Integrating functions with absolute values

[Mogarrr]

To find E |X| of a cauchy random variable, I need to integrate
\int_{-\infty}^{\infty}\frac1{\pi}\frac{|x|}{1+x^2}dx.

From the definition of absolute value, we have
\int_{-\infty}^0\frac1{\pi}\frac{-x}{1+x^2}dx + \int_0^{\infty}\frac1{\pi}\frac{x}{1+x^2}dx (I think).

But, the very next step in the textbook, which I'm trying to follow along, is
\frac2{\pi}\int_0^{\infty}\frac{x}{1+x^2}dx.

Unless I made some mistake, the reasoning here is that
\int_{-\infty}^0\frac1{\pi}\frac{-x}{1+x^2}dx = \int_0^{\infty}\frac1{\pi}\frac{x}{1+x^2}dx.

If this is true, why is this?

 

[Saitama]

Unless I made some mistake, the reasoning here is that
\int_{-\infty}^0\frac1{\pi}\frac{-x}{1+x^2}dx = \int_0^{\infty}\frac1{\pi}\frac{x}{1+x^2}dx.

If this is true, why is this?

What happens if you do the substitution $-x=t$?

 

[Pond Dragon]

To find E |X| of a cauchy random variable, I need to integrate
\int_{-\infty}^{\infty}\frac1{\pi}\frac{|x|}{1+x^2}dx.

From the definition of absolute value, we have
\int_{-\infty}^0\frac1{\pi}\frac{-x}{1+x^2}dx + \int_0^{\infty}\frac1{\pi}\frac{x}{1+x^2}dx (I think).

But, the very next step in the textbook, which I'm trying to follow along, is
\frac2{\pi}\int_0^{\infty}\frac{x}{1+x^2}dx.

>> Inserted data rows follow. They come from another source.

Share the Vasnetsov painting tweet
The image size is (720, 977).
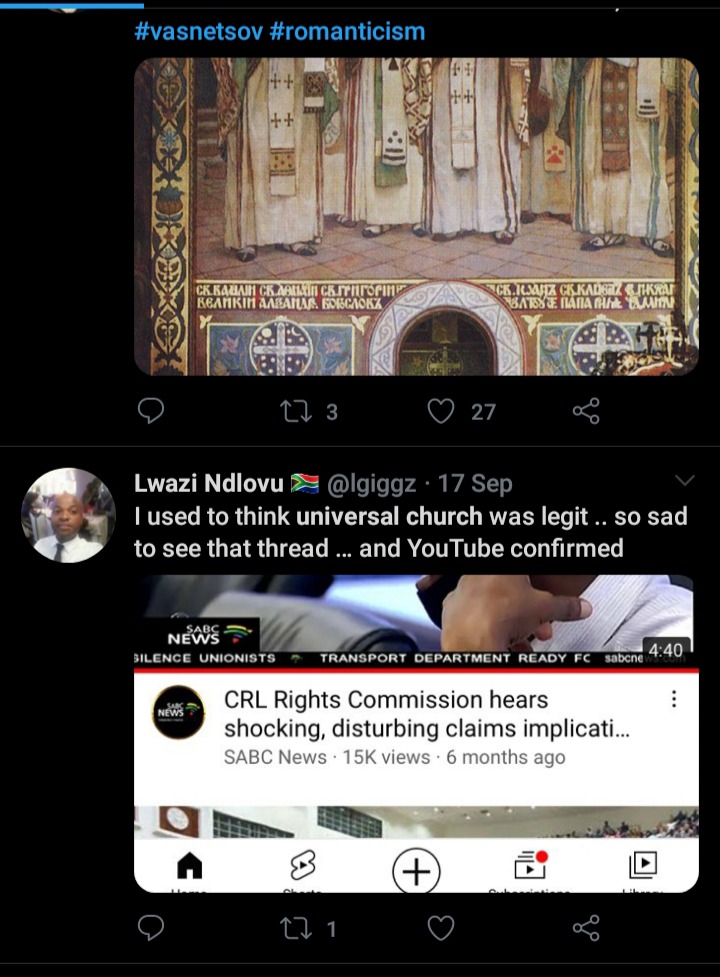point(586,411)
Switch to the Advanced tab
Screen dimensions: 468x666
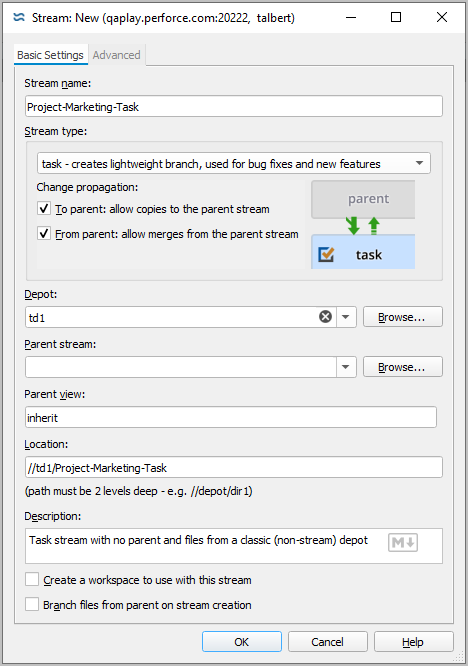click(116, 55)

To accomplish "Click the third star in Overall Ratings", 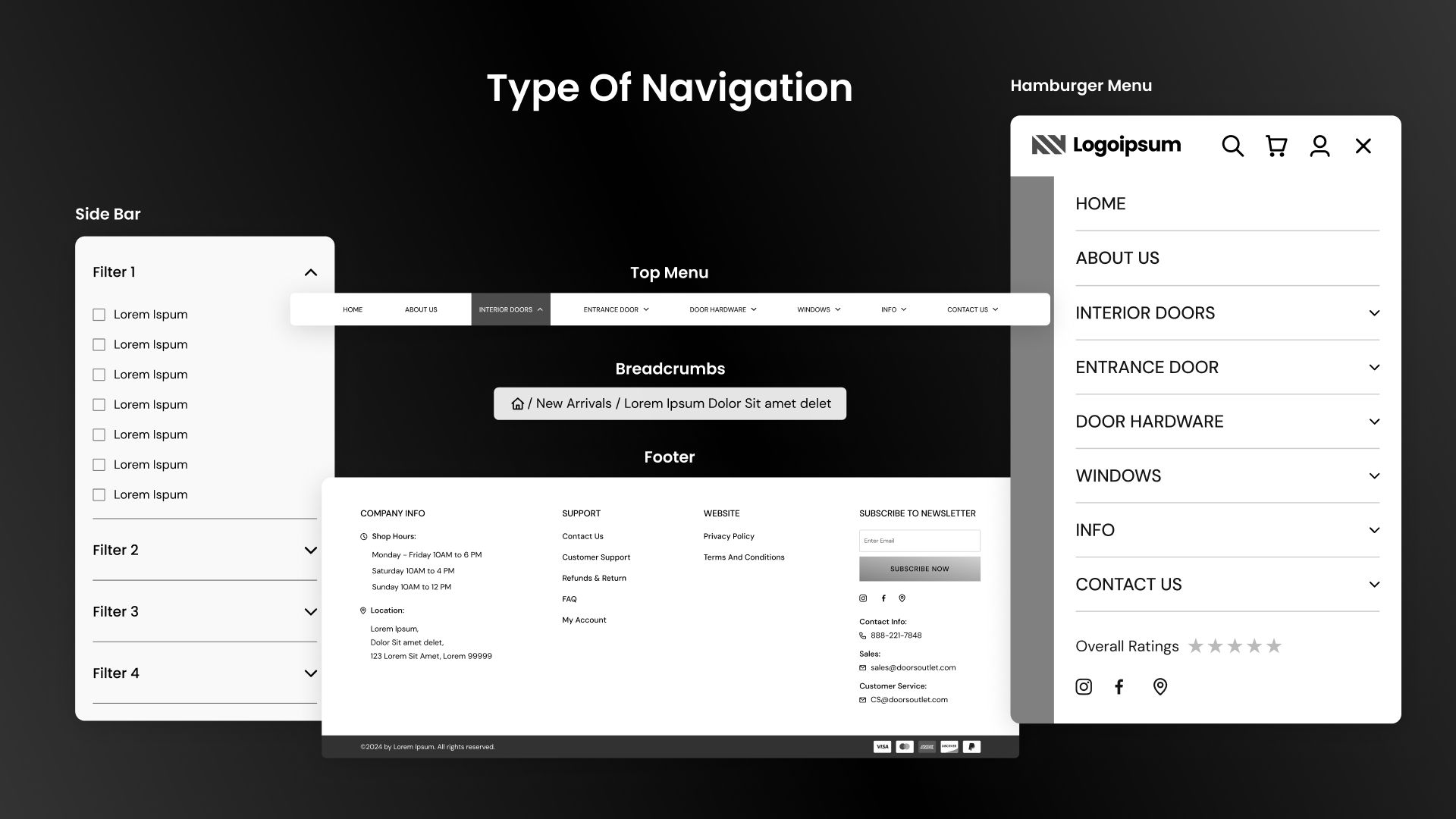I will point(1235,646).
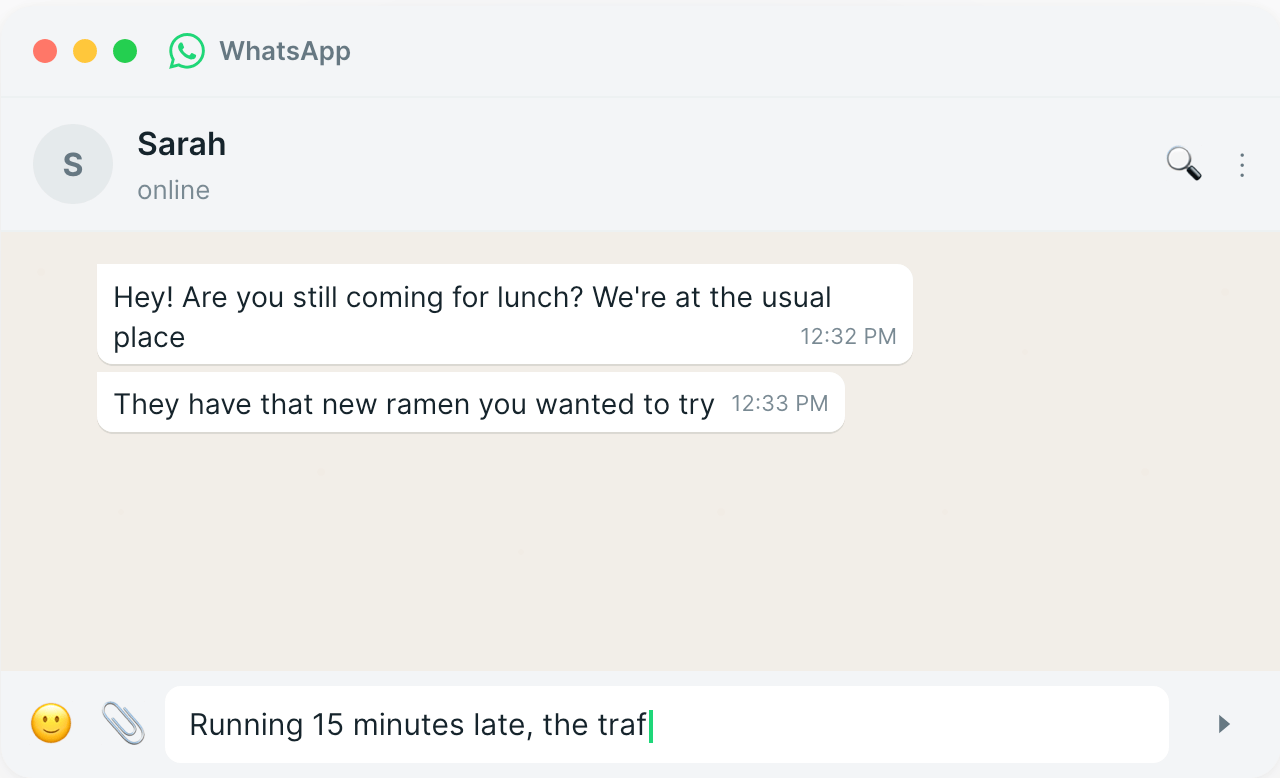Click Sarah's online status text
Image resolution: width=1280 pixels, height=778 pixels.
(173, 189)
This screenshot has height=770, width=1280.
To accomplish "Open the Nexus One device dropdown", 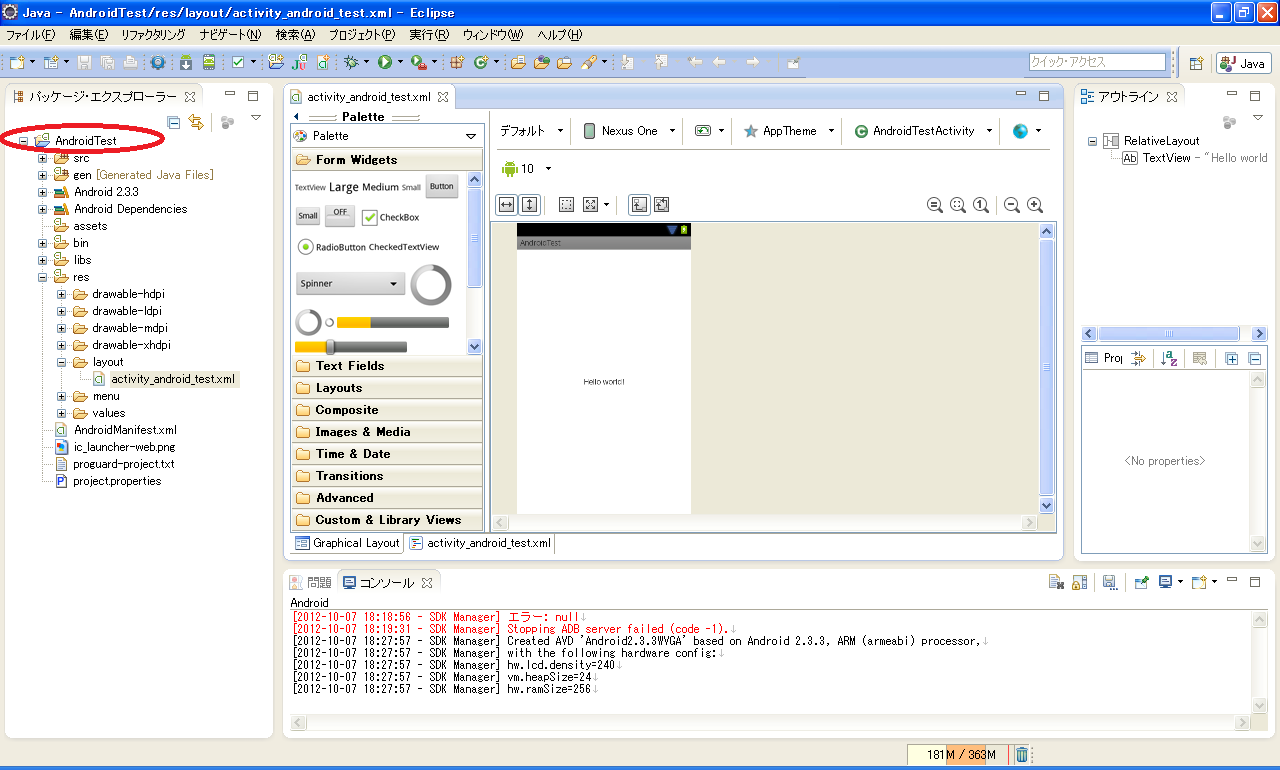I will (629, 131).
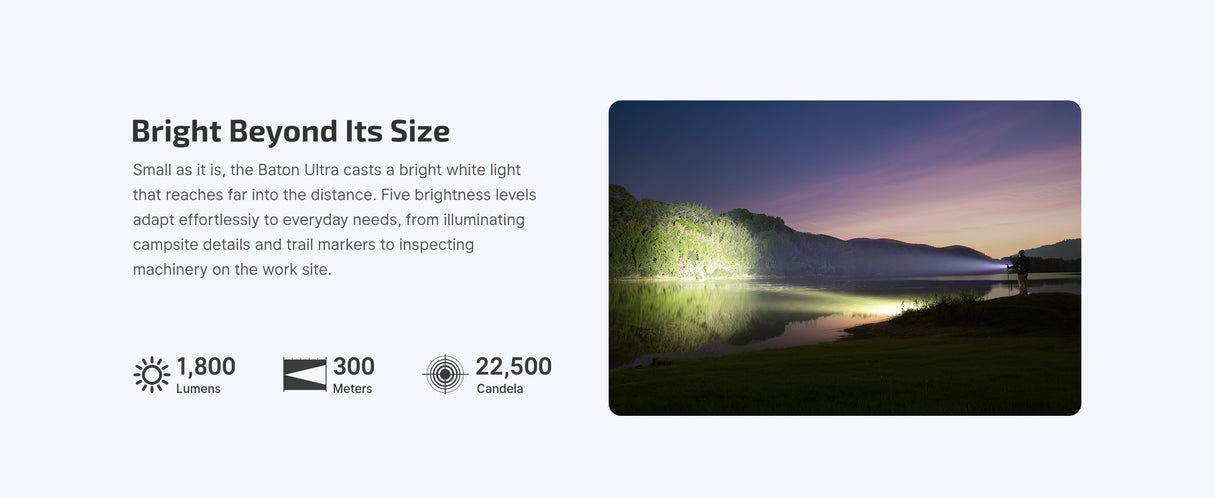
Task: Click the target-shaped candela icon
Action: coord(445,374)
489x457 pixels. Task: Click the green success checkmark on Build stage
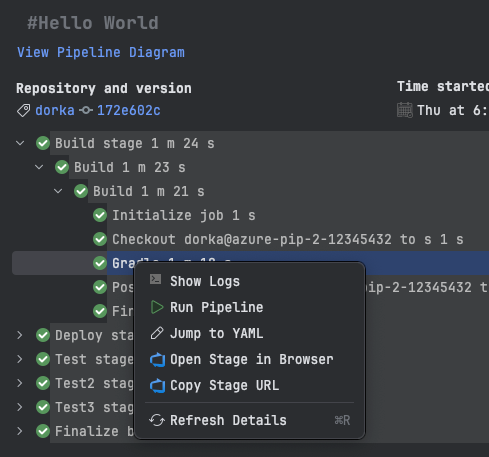pos(43,143)
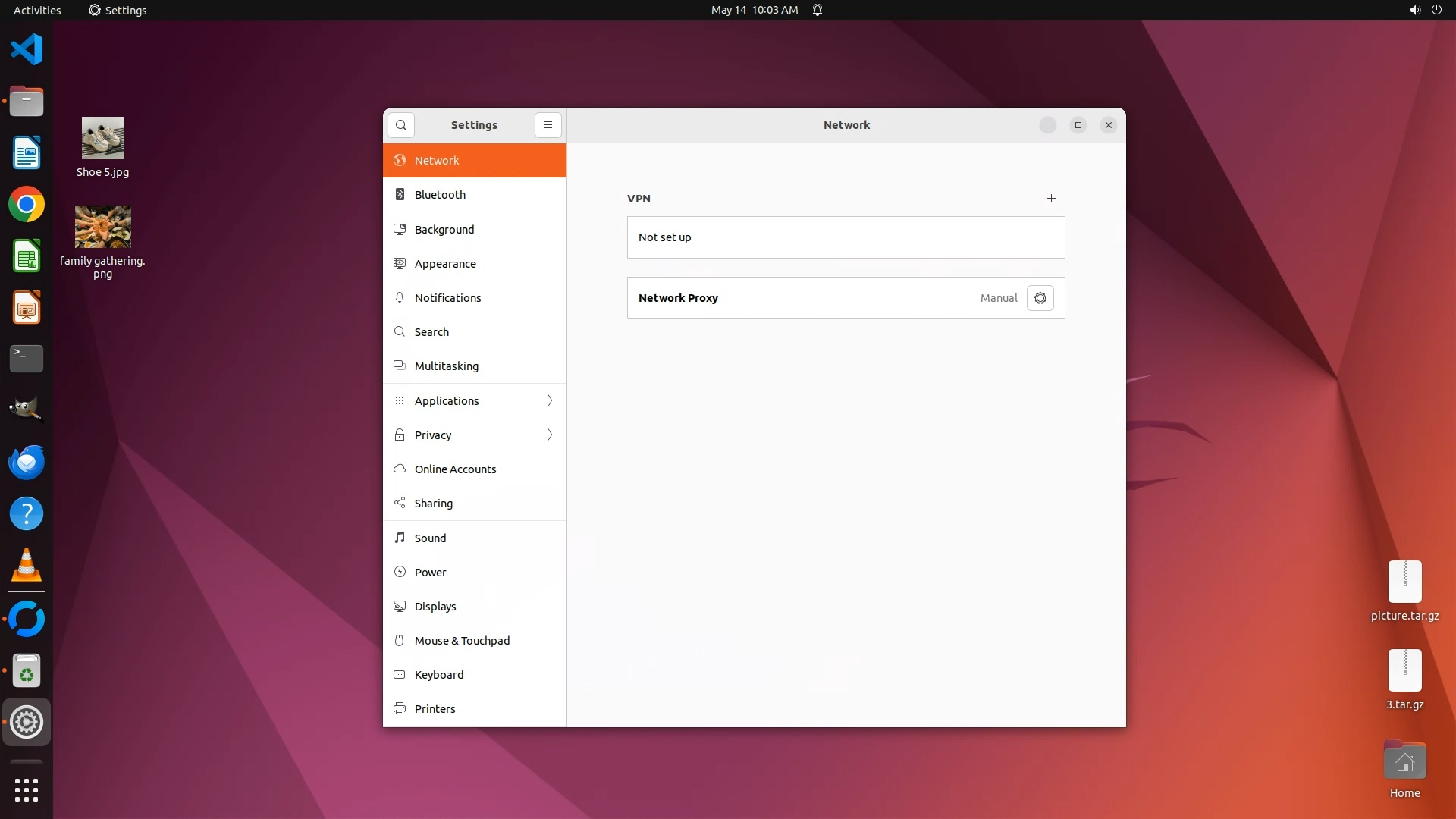Open the family gathering.png thumbnail
This screenshot has height=819, width=1456.
click(x=102, y=227)
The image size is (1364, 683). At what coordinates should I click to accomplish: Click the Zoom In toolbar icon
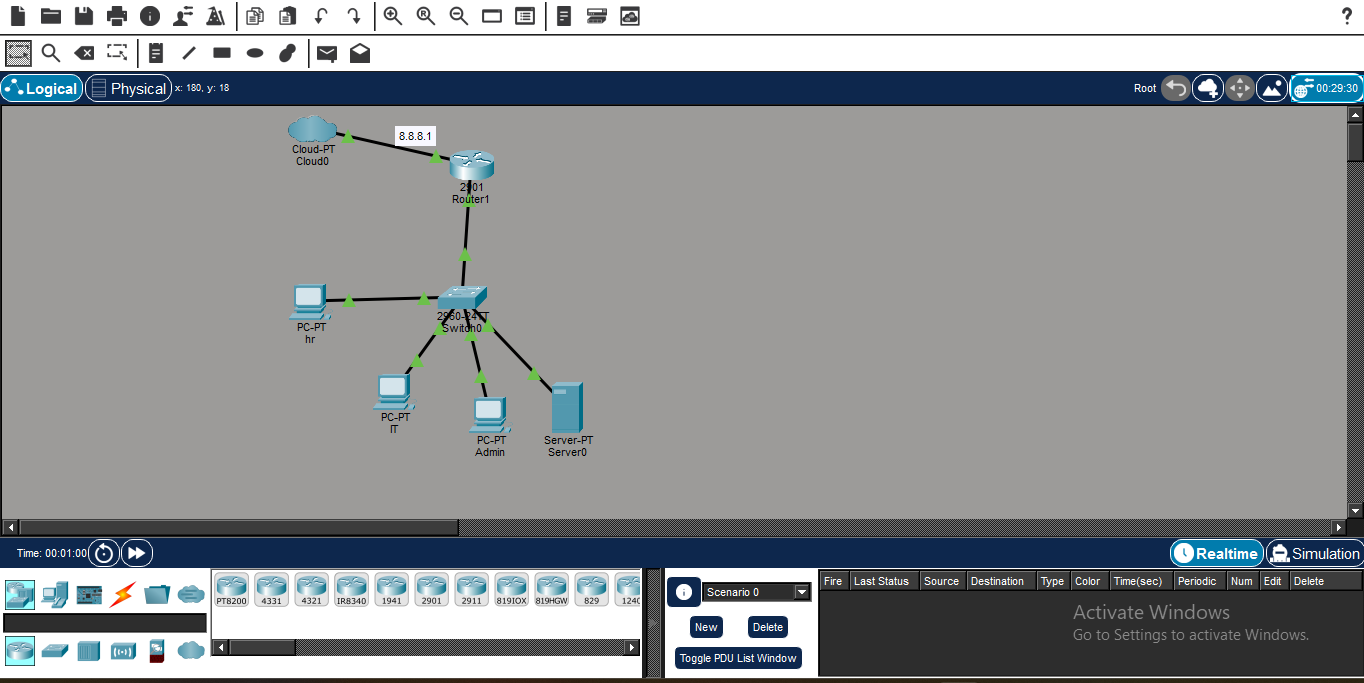pyautogui.click(x=393, y=16)
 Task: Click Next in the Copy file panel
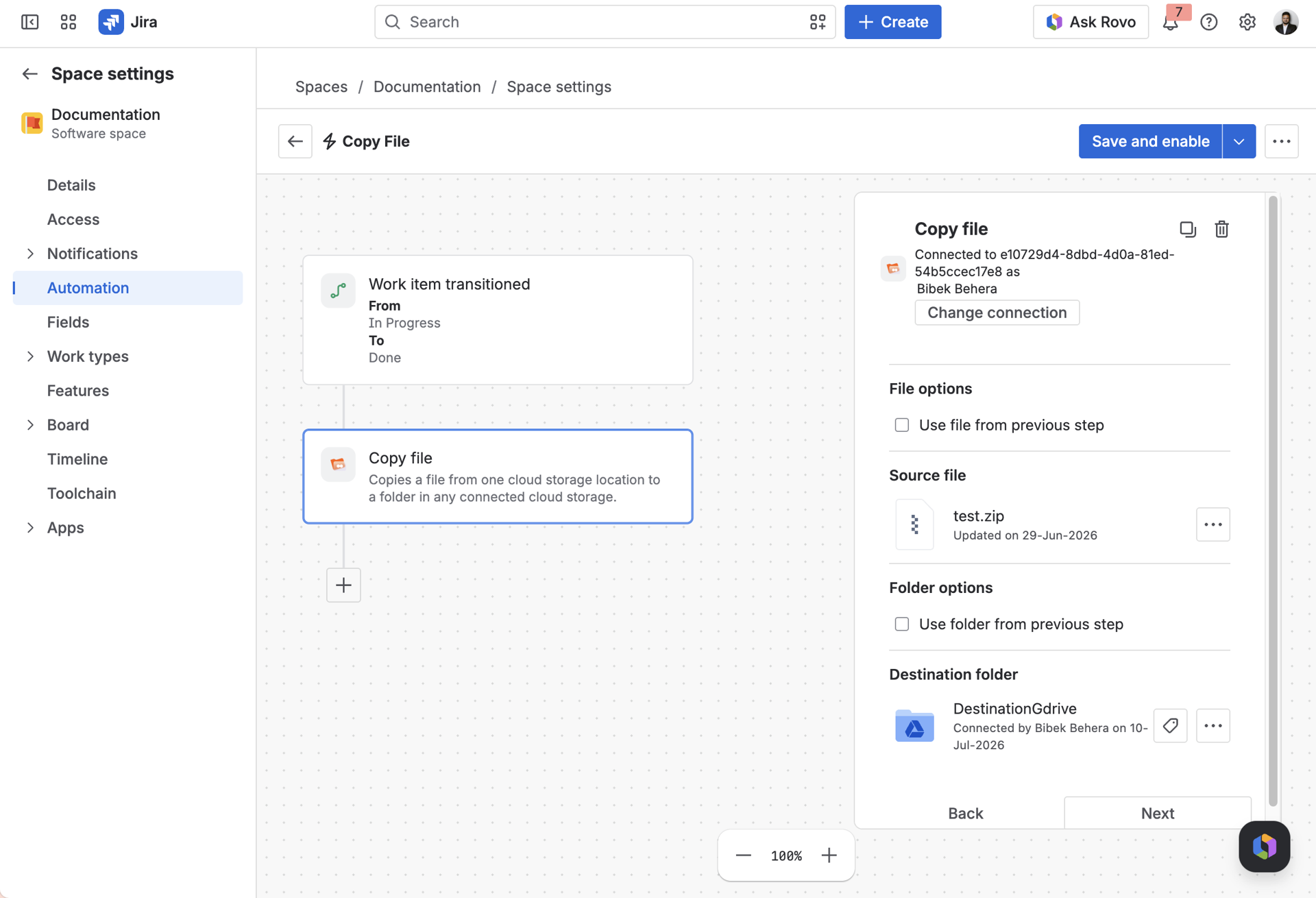1158,813
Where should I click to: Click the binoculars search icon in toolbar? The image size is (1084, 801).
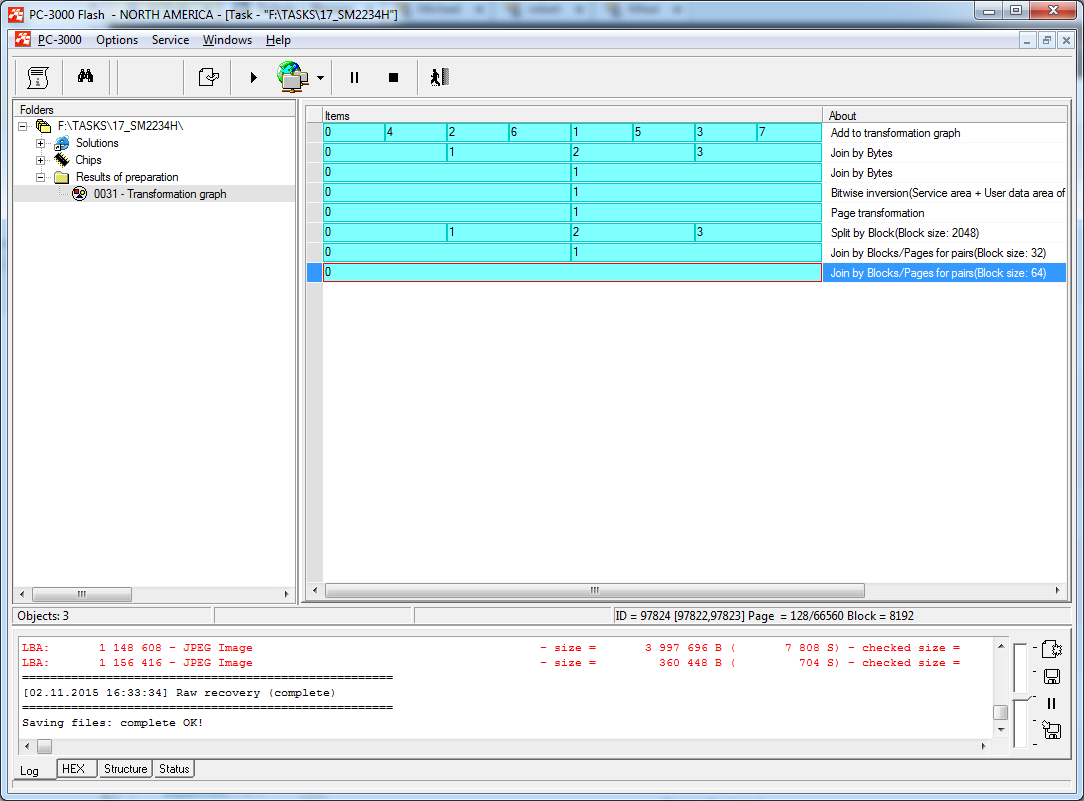(85, 77)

Unless I made some mistake, the reasoning here is that
\int_{-\infty}^0\frac1{\pi}\frac{-x}{1+x^2}dx = \int_0^{\infty}\frac1{\pi}\frac{x}{1+x^2}dx.

If this is true, why is this?

Same idea behind $$\int_{a}^{b}\omega=-\int_{b}^{a}\omega.$$

 

[Mogarrr]

Thanks for your help guys. Understanding accomplished.

Let t=-x, then -dx=dt, \frac{-x}{1+x^2}=\frac{t}{1+t^2}, and the bottom limit of integration changes from -∞ to ∞. Thus

\int_{-\infty}^0\frac1{\pi}\frac{-x}{1+x^2}dx=(-1)\cdot \int_{\infty}^0\frac1{\pi}\frac{t}{1+t^2}dt = \int_0^{\infty}\frac1{\pi}\frac{t}{1+t^2}dt.

Since t is a dummy variable, the integrand can be rewritten with x=t.